Um estudo da Universidade de Ohio publicado em Political Psychology em dezembro de 2024 acompanhou 1.200 eleitores indecisos ao longo de seis semanas pré-eleição. Quem relatou maior sensação de insegurança econômica e exposição a conteúdo de ameaça nas redes sociais apresentou menor atividade no córtex cingulado anterior — ligado ao processamento de conflito e à atualização de crenças — nos dias que antecederam o voto. Em outras palavras, a janela para persuasão racional fechou antes da urna.
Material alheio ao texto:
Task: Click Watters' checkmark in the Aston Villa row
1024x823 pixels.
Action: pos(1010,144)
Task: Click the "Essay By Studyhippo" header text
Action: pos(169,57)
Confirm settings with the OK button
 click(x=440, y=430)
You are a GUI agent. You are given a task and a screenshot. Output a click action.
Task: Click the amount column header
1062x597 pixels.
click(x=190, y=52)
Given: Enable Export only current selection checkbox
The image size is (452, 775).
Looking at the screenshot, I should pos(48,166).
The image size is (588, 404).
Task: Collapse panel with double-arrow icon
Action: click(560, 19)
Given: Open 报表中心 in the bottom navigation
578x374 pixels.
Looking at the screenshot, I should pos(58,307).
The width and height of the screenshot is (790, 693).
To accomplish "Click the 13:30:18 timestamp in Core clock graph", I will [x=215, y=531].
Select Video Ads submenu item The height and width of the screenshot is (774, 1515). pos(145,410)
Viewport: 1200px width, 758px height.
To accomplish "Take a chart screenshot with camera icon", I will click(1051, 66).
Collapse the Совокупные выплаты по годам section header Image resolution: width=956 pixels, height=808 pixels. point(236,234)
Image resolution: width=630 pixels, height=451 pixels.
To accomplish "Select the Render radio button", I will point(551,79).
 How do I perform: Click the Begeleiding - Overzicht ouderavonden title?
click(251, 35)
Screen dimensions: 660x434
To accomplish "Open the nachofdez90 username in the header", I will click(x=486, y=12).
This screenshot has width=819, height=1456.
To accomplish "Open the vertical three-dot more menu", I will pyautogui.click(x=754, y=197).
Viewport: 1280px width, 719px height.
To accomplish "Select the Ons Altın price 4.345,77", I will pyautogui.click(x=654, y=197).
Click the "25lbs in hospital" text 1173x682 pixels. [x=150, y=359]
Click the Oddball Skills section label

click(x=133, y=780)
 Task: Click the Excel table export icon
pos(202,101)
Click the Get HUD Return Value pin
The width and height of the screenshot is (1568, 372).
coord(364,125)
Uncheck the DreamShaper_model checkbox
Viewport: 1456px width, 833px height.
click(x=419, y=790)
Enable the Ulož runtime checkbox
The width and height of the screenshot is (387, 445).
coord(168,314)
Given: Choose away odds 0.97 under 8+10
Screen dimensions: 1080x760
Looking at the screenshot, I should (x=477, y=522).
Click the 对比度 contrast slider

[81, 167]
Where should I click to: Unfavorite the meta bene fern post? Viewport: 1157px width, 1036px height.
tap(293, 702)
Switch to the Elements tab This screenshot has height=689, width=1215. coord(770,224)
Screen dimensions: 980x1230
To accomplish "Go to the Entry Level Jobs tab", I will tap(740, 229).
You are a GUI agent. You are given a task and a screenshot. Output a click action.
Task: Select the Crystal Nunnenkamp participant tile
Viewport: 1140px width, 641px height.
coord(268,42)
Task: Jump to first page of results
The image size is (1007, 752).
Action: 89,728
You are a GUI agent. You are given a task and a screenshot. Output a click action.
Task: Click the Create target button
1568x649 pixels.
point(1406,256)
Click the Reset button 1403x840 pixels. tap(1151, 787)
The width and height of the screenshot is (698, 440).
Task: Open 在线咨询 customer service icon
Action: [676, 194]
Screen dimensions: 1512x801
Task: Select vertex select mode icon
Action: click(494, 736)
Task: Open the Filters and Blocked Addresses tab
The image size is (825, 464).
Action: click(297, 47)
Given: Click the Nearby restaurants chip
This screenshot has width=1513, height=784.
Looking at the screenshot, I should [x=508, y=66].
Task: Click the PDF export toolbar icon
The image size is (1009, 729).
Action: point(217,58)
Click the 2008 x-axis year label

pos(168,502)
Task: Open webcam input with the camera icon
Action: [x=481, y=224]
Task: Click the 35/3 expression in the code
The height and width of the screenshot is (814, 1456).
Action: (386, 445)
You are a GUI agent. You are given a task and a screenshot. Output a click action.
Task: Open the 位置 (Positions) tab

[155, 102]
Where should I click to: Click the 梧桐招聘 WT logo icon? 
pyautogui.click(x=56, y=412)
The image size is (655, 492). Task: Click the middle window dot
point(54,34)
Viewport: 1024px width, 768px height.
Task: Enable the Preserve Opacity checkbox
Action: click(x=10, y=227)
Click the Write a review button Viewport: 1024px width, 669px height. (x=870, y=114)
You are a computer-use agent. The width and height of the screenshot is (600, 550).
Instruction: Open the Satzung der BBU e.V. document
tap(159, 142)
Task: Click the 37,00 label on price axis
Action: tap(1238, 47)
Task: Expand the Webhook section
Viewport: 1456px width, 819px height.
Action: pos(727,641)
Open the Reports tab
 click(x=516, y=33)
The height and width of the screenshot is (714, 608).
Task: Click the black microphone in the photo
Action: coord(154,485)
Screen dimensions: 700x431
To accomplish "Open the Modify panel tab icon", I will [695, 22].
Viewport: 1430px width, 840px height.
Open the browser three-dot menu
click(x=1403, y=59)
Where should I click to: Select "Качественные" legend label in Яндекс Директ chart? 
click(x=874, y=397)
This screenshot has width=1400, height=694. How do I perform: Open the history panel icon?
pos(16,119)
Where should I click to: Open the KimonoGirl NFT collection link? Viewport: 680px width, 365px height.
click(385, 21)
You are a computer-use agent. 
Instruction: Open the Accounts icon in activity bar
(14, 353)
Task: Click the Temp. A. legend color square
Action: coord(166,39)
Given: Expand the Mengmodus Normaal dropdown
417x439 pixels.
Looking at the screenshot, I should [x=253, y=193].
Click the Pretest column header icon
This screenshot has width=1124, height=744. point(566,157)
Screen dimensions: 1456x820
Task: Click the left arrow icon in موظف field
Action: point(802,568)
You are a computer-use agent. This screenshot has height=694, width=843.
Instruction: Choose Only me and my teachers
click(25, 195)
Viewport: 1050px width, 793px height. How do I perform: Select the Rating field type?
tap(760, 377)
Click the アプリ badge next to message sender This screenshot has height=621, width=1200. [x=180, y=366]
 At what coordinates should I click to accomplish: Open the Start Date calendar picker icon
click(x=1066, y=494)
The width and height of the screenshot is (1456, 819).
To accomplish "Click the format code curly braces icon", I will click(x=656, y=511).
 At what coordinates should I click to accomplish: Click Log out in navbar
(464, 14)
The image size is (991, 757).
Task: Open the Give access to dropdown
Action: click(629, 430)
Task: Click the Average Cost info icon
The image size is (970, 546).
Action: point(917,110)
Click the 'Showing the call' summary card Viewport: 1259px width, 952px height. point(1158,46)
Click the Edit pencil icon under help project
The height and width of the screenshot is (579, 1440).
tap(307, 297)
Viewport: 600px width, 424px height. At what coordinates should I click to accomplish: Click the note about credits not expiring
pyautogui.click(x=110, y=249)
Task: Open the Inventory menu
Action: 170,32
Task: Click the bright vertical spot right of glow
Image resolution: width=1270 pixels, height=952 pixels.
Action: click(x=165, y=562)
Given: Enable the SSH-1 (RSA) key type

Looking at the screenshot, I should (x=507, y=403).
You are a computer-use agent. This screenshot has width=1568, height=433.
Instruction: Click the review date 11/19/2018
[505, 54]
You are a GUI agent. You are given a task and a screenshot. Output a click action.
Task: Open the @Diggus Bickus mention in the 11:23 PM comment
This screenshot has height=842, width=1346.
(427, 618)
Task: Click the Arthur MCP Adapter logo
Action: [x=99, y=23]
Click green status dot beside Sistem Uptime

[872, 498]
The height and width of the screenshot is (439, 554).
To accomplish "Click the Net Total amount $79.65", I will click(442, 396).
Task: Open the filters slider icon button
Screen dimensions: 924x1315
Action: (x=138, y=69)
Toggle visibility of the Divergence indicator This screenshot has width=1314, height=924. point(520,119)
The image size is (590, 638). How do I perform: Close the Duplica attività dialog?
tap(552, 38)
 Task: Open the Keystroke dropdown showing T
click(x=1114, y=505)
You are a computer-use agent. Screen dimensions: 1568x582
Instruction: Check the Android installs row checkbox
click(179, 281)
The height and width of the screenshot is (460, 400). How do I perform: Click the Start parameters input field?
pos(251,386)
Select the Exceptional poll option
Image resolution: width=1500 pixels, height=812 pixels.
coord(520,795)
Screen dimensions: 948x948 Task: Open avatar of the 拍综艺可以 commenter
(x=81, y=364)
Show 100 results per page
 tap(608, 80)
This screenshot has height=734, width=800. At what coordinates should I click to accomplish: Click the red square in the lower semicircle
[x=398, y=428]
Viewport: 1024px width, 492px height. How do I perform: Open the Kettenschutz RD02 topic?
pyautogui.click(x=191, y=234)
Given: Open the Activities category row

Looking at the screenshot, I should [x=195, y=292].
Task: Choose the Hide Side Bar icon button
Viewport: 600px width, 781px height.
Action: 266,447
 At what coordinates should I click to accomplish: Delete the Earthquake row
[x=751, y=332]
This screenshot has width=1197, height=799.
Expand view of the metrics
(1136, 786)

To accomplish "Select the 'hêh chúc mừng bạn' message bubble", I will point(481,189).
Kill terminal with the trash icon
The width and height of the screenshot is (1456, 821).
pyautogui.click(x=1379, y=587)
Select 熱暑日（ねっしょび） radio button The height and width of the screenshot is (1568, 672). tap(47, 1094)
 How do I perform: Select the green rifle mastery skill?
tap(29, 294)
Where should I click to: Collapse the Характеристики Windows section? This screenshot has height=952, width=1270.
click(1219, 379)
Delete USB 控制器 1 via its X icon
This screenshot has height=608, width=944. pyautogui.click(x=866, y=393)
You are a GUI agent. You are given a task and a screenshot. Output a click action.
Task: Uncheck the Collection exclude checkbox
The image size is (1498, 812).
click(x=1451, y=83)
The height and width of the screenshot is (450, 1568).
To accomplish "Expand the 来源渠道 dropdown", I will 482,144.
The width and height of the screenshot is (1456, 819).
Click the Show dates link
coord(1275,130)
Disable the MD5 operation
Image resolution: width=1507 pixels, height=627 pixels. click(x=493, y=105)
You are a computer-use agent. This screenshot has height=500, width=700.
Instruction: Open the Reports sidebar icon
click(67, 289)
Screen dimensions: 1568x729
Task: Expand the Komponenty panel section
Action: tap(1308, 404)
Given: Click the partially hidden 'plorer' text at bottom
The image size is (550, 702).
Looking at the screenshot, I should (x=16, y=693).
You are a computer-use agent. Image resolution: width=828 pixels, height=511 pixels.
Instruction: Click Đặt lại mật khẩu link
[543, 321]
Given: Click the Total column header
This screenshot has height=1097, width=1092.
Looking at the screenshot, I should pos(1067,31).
O que isso diz sobre o Brasil? Primeiro, que nossas eleições de 2026 já estão sendo preparadas no plano neurológico — por quem financia conteúdo de ameaça em grupos de WhatsApp, por quem projeta narrativas de caos e decadência. Segundo, que a população negra periférica — sujeita a insegurança econômica real, violência policial documentada e exposição a desinformação desproporcionalmente maior — é o grupo mais vulnerável a esse tipo de manipulação cognitiva. Não porque seja menos capaz: porque a carga alostática que o racismo cotidiano impõe ao sistema nervoso já deixa o córtex pré-frontal sob pressão crônica antes mesmo de qualquer campanha eleitoral.
A neurociência da polarização não é neutra em termos de raça. Um artigo de 2023 na Journal of Experimental Psychology (UCLA) mostrou que indivíduos negros americanos expostos a ameaças raciais explícitas têm respostas de amígdala mais duradouras do que grupos brancos expostos a ameaças econômicas equivalentes. O estressor racial, por ser crônico e imprevisível, produz ativação mais difusa — e mais custosa cognitivamente.
A implicação prática é incômoda mas necessária: combater polarização não é só questão de fact-checking. É redução de carga cognitiva sobre quem mais carrega. Renda estável, segurança pública sem violência arbitrária, saúde mental acessível — tudo isso é, também, política de proteção democrática. Sem isso, o próximo operador de ameaça encontrará o mesmo terreno fértil.
Contexto
Neuropolítica: campo que cruza neuroimagem funcional (fMRI) com ciência política. Referências: Darren Schreiber (Our Political Nature, 2014) e John Jost (NYU) — estudos sobre ameaça e conservadorismo cognitivo com mais de 6.000 citações.
Estudo Ohio/Political Psychology (dez. 2024): 1.200 eleitores indecisos, seis semanas pré-eleição. Correlação entre conteúdo de ameaça em redes e menor ativação do córtex cingulado anterior nos dias anteriores ao voto. Publicado no volume de dezembro 2024 da revista.
Raça e amígdala: artigo UCLA, Journal of Experimental Psychology (2023) — resposta de amígdala a ameaças raciais explícitas é mais duradoura do que a ameaças econômicas equivalentes em grupos brancos. Dado ausente do debate público brasileiro sobre polarização.
Carga alostática: conceito de Bruce McEwen (Rockefeller Univ.) — custo biológico acumulado de estresse crônico. Aplicado à população negra brasileira: o sistema nervoso chega às eleições já pressionado, antes de qualquer campanha.